* **Problem statement**: Reproduce word for word the part of the material that opens with the line containing "Task: Click the text annotation tool icon" and closes with the line containing "This screenshot has height=492, width=868.", including both of those lines and nothing else.

* **Record set**:
^^^^^^^^

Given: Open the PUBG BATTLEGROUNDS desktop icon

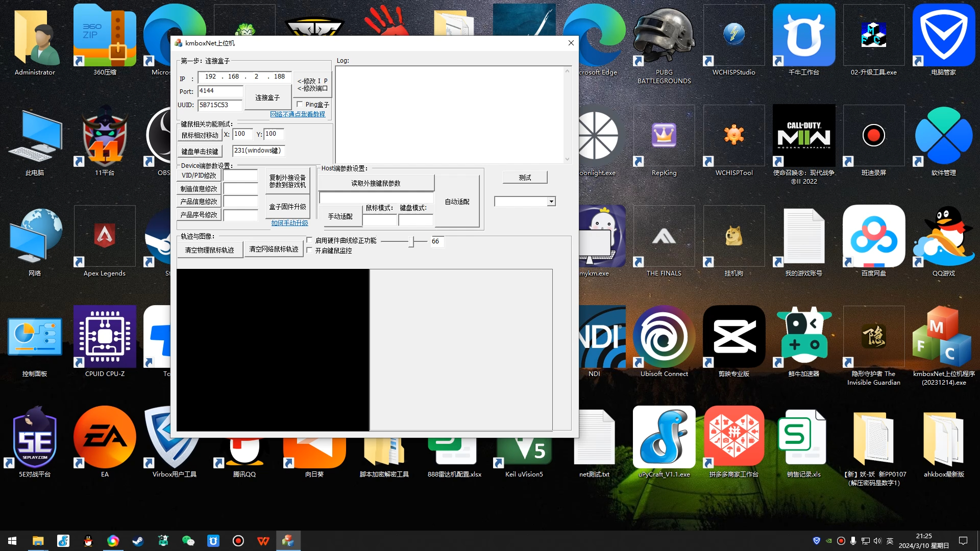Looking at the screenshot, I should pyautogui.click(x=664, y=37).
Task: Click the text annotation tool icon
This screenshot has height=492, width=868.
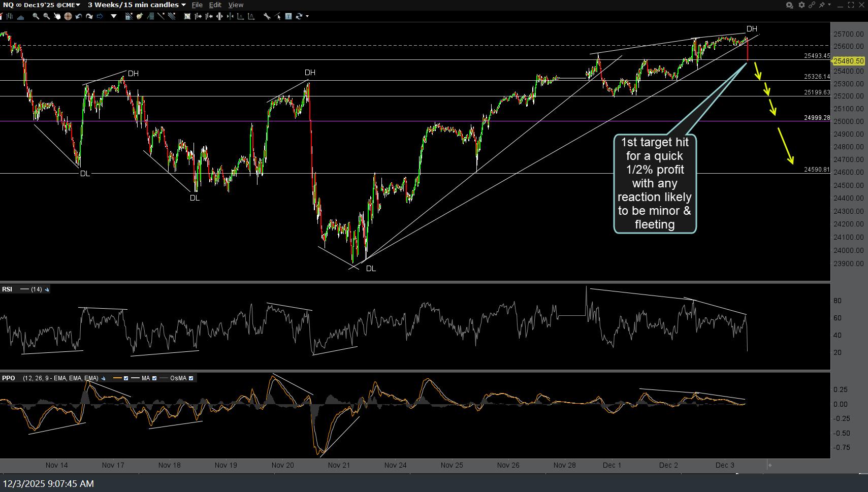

^^^^^^^^

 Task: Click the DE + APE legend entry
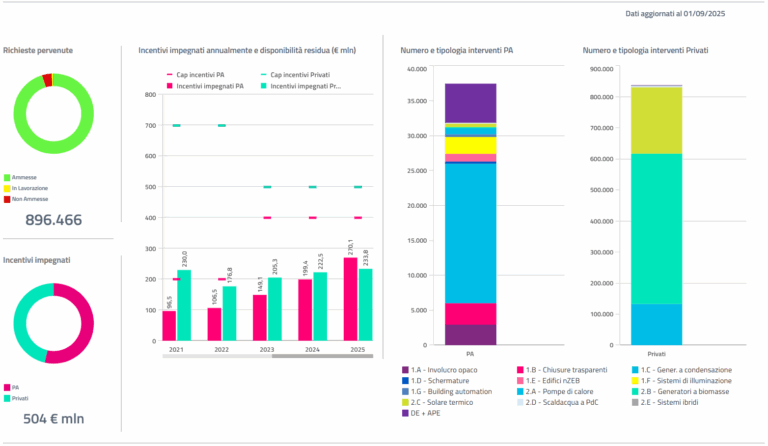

^^^^^^^^

* **Finished answer**:
Task: Click the text annotation tool icon
This screenshot has height=492, width=868.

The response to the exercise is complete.